Starting in the 1990s, thanks to the visionary commitment to higher education by Kumeyaay Elder Hank Murphy and his wife Shirley Apple Murphy (Oglala Lakota) a D-Q University satellite campus was established on the Sycuan Reservation, which was the home of the Sycuan Band of the Kumeyaay Nation. A number of courses were offered at that time, including Yuman philosophy, Kumeyaay Bird Songs, English as a Second Language, Math, Fire Sciences for the Sycuan Fire Department, and of course the Kumeyaay language.

As a result of a Bureau of Indian Affairs technicality involving an American Indian-to-Chicano student ratio, and financial issues, the Bureau of Indian Affairs pulled the funding base away from D-Q University and by 2005 it had shut down. However, there is a new D-Q University Board of Trustees, and there are efforts to reestablish D-Q University as a viable institution.
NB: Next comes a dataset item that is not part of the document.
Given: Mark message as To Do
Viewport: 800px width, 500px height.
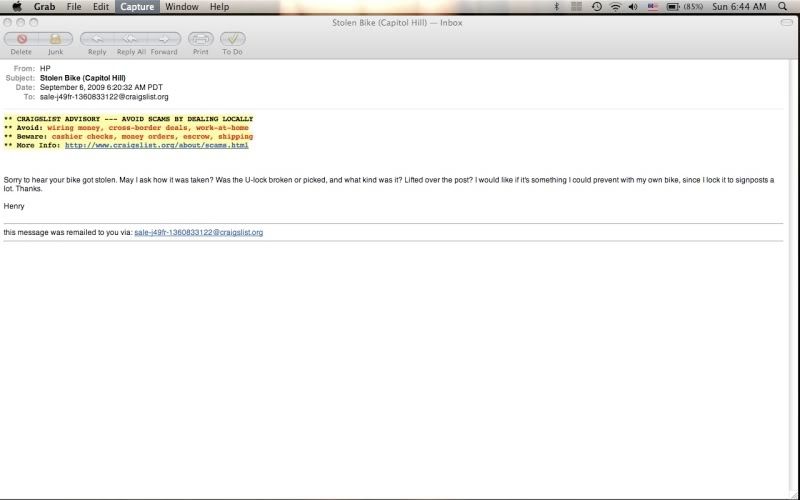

When D-Q University fell into disarray for a lack of funding, plans were underway at Sycuan to start a Kumeyaay College. The possibility of a Kumeyaay College was envisioned for decades by Florence Shipek, Ph.D., an ethnohistorian who worked closely with the Kumeyaay and Luiseno nations for many decades. She foresaw the possibility of bequeathing her life's work to the Kumeyaay Nation and she sent letters to all the Kumeyaay tribal chairmen expressing the need for a Kumeyaay college that would promote the revitalization of Kumeyaay language, culture, and philosophy.

Given that Sycuan was the only place in the Kumeyaay territory that had been offering college classes, it was understood that the Shipek Collection would end up at Sycuan. However, in order to fulfill the wishes of Dr. Shipek, a Kumeyaay College had to be established as a condition of the Kumeyaay Nation receiving the Shipek Archives Collection. A Sycuan Tribal Council Resolution for Kumeyaay Community College was passed in 2004, which led to the founding of the Kumeyaay Community College and the establishment of the Kumeyaay Community College Board of Trustees that same year. The transfer of the Shipek Collection occurred in 2005, and today it forms the basis of the Kumeyaay Community College Library and Archives.

Kumeyaay Community College has board members from eight Reservations of the Kumeyaay Nation. In 2006, Kumeyaay Community College added additional courses, and with a partnership with Cuyamaca College had established a Kumeyaay Studies Certificate. Recently a new Kumeyaay Studies Degree is being offered through the partnership with Cuyamaca College.

== Academics ==

The Associate in Arts in Kumeyaay Studies is offered through Cuyamaca College and is designed to provide an understanding of Kumeyaay history, culture and heritage. It is a multi-disciplinary degree, drawing from the sciences, humanities, world languages and history departments. Through coursework that encompasses on-site learning experiences, students will learn about the Kumeyaay Nation of San Diego's East County region.

The required courses include Ethnoecology/Ethnobotany with a lab course, Kumeyaay History (Precontact-1900, and 1900–Present), Kumeyaay Arts & Culture, and two Kumeyaay Language courses.

=== Certificate of Specialization ===

Students who complete the requirements below qualify for a Certificate in Kumeyaay Studies. An official request must be filed with the Admissions and Records Office prior to the deadline as stated in the Academic Calendar. Upon successful completion of this program, students will be able to:
• Communicate in the Kumeyaay language at a basic level in a variety of settings.
• Acquire an understanding of Kumeyaay heritage, history, society and traditions.
• Gain sensitivity, globalism and cultural competence of a unique group of people.